Now, this may be it for the cornfields for a while. Major League Baseball currently doesn't have plans to play in Dyersville next season.

All right, we had some controversy in the Little League World Series Northwest Regional yesterday. Oregon and Washington tied at two in the bottom of the seventh. A ground ball by Washington was called foul by the ump at third base. Oregon's players stop, but Washington's don't -- and the runner on first comes all the way around to score the game- winning run.

The home plate umpire had called it fair. And after a review, they say the run counts, game over. Washington heads to Williamsport. As you can imagine, Oregon's players just crushed as their season comes to an end that way.

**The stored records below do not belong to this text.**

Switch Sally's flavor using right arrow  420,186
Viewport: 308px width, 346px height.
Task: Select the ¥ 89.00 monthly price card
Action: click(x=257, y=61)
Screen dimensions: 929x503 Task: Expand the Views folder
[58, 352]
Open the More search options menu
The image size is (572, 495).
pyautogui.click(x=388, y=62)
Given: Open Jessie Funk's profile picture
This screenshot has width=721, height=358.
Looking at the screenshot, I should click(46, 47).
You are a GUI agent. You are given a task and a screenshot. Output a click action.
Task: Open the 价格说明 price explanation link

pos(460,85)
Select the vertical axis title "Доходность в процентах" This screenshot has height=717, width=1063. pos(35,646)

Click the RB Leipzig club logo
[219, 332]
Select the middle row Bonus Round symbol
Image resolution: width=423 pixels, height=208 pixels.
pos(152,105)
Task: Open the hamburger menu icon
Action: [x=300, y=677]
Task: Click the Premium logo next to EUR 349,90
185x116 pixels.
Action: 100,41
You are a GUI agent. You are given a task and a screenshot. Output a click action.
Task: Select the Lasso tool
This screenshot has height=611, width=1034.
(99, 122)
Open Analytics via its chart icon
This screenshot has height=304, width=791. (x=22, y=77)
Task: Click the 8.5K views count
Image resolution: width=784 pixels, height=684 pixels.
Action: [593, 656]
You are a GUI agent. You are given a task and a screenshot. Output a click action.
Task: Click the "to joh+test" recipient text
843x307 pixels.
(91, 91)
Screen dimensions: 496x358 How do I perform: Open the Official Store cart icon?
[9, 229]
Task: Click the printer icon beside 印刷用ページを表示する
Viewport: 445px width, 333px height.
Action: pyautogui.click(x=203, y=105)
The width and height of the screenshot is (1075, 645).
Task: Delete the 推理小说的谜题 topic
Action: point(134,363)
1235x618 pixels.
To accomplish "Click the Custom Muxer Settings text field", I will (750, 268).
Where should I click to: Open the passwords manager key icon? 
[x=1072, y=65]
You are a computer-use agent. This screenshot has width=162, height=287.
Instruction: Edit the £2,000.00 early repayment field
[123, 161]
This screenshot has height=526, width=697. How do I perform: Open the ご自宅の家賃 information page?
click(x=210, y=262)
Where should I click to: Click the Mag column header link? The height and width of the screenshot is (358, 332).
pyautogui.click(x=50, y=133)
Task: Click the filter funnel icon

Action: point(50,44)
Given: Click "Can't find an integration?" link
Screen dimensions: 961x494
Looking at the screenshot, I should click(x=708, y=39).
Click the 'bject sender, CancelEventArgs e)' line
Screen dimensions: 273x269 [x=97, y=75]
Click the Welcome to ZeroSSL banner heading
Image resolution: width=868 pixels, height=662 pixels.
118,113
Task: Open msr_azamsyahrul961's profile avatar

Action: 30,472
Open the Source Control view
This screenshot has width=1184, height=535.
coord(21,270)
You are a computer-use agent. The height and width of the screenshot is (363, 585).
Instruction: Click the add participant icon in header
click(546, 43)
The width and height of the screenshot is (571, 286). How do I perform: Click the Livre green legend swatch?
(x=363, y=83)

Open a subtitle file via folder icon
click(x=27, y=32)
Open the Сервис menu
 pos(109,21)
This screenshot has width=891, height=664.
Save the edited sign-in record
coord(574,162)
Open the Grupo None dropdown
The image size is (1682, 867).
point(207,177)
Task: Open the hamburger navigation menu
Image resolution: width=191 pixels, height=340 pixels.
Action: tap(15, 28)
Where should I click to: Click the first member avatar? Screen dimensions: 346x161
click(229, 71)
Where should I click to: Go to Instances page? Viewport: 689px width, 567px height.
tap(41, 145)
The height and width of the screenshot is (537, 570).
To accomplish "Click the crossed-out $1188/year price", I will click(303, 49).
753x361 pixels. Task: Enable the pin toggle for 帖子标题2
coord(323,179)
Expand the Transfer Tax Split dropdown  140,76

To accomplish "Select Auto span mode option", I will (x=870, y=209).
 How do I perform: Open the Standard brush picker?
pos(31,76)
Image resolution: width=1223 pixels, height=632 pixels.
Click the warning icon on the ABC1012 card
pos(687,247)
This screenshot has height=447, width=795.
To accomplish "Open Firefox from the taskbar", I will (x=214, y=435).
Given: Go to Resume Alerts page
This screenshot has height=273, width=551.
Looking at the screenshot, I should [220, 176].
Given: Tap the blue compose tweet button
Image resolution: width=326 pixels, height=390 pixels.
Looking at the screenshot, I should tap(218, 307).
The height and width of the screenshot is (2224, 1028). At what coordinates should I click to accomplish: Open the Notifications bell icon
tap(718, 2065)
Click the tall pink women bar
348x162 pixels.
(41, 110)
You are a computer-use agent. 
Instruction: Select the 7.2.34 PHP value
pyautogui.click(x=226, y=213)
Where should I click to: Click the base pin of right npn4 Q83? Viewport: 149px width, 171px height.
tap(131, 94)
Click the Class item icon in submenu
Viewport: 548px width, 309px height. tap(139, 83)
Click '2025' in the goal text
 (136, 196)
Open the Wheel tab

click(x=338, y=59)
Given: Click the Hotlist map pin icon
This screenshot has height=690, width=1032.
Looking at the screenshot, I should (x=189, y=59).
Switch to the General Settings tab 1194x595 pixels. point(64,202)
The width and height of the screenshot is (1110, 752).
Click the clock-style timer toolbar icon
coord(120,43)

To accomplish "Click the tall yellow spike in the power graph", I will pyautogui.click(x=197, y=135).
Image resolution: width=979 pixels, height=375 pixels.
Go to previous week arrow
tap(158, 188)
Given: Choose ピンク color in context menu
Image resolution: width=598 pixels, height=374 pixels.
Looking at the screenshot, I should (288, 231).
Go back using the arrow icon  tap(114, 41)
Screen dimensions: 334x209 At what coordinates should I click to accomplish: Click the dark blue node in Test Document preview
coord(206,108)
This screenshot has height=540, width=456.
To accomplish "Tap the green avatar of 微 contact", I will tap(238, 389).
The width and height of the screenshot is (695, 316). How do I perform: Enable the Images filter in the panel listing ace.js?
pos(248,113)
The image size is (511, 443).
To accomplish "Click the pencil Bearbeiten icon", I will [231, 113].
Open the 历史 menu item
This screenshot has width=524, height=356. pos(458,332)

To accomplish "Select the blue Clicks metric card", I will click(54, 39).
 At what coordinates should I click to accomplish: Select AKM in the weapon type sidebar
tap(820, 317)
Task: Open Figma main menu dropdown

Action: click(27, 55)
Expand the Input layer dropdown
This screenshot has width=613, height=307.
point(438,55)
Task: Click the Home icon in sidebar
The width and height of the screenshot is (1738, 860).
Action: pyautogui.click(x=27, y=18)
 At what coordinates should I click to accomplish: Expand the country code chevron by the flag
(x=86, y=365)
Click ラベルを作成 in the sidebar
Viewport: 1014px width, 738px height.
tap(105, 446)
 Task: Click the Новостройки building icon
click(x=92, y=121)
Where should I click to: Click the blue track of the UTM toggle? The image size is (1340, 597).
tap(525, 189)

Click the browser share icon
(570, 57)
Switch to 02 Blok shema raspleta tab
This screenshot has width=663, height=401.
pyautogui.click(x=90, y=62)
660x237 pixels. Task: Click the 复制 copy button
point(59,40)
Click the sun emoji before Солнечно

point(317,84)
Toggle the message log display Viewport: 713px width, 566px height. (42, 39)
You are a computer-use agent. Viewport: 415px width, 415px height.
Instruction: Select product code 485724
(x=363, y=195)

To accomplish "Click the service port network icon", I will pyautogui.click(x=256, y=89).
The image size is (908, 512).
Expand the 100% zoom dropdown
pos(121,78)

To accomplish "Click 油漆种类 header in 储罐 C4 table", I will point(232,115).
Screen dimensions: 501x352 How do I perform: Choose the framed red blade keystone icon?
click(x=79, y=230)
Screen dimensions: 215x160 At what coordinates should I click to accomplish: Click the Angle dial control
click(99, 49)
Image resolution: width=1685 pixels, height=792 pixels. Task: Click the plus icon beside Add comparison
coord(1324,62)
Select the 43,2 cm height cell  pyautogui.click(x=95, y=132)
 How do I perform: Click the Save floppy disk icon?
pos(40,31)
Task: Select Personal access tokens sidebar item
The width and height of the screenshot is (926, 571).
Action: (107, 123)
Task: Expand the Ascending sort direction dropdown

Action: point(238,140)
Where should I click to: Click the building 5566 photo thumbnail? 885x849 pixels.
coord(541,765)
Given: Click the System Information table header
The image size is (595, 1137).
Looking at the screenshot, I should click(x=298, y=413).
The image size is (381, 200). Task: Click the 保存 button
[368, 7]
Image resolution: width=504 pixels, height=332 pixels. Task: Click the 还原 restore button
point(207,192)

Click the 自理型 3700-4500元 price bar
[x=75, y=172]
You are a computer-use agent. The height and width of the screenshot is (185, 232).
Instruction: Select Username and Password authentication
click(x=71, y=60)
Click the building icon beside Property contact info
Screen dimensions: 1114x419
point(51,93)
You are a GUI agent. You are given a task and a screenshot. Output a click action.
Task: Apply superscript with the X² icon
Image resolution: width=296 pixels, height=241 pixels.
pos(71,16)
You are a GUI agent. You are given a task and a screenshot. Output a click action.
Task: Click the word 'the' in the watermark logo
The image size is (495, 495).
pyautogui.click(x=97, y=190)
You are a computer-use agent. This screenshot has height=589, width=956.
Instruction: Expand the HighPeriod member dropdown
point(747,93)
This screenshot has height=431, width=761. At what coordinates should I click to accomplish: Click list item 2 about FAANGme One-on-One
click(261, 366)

All right, the NFL preseason is ramping up this weekend but Tom Brady won't be around for the Bucs for the time being. Tom Brady is temporarily stepping away for what's being called a personal matter. New coach Todd Bowles saying his 45-year-old quarterback asked about taking a leave before the start of training camp. Brady is expected to miss about the next week or so, but Bowles is confident Brady will be ready for the regular season opener against the Cowboys on September 11.

All right, the Titans and Ravens were playing last night and Tennessee's third-round pick Malik Willis getting the start and showing a few flashes in the game. The former Liberty quarterback -- well, he ran for a 7-yard touchdown. But get this -- the Ravens -- they won this game and they have one of the strangest streaks in all of football. They've won 21-straight preseason games dating all the way back to 2015 -- 21 straight. All right, and finally, the NBA is retiring the number six league-wide in honor of the late Celtics legend Bill Russell. The 11-time NBA champion and civil rights activist died last month at the age of 88.

This is going to be the first time the NBA has retired a number league-wide. LeBron James, one of the 17 players already wearing the number six -- he's grandfathered in though. He gets to keep that number. But no one else will use it moving forward.

So, Christine, like Jackie Robinson with the number 42 --


SCHOLES: -- in baseball, we know have Bill Russell, the number six in basketball. Pretty cool for the league to do that.

ROMANS: I mean, listening to all the tributes for him in the past days has just been amazing. What a giant of that sport.

SCHOLES: Yes, he certainly was. Everyone has their favorite Bill Russell story. And now -- you know, we'll wait and see. Maybe the NBA will do like a Bill Russell day like they do --


SCHOLES: -- in baseball where everyone wears the number six. Maybe they have plans for that down the line.

ROMANS: All right, number six.

Thanks so much for that, Andy. Nice to see you this morning.

SCHOLES: All right.

ROMANS: Have a great weekend, Andy.

Thanks for joining us. I'm Christine Romans. "NEW DAY" picks it up right now.

BRIANNA KEILAR, CNN ANCHOR: Good morning to viewers here in the U.S. and around the world. It is Friday, August 12. And I'm Brianna Keilar alongside John Berman this morning.

After a day of extraordinary developments, this crossing overnight. Former President Trump says he will not oppose the release of documents related to the FBI's search of his Mar-a-Lago home. In a late-night post on his social media platform, Trump says he is, quote, "encouraging the immediate release of those documents." Now, his attorney was not so direct, saying that it doesn't appear that they would object to the release.

The Trump statement comes after the Justice Department filed a motion to unseal the search warrant. Trump's legal team has until 3:00 pm today to formally respond in court.

Attorney General Merrick Garland says he personally approved that decision to seek the Mar-a-Lago search warrant.

JOHN BERMAN, CNN ANCHOR: Yes. I just want to reiterate the point. Just because Trump said he wants the documents released, it doesn't necessarily mean that is what his lawyers will tell a judge. Remember, Trump has had possession of these documents.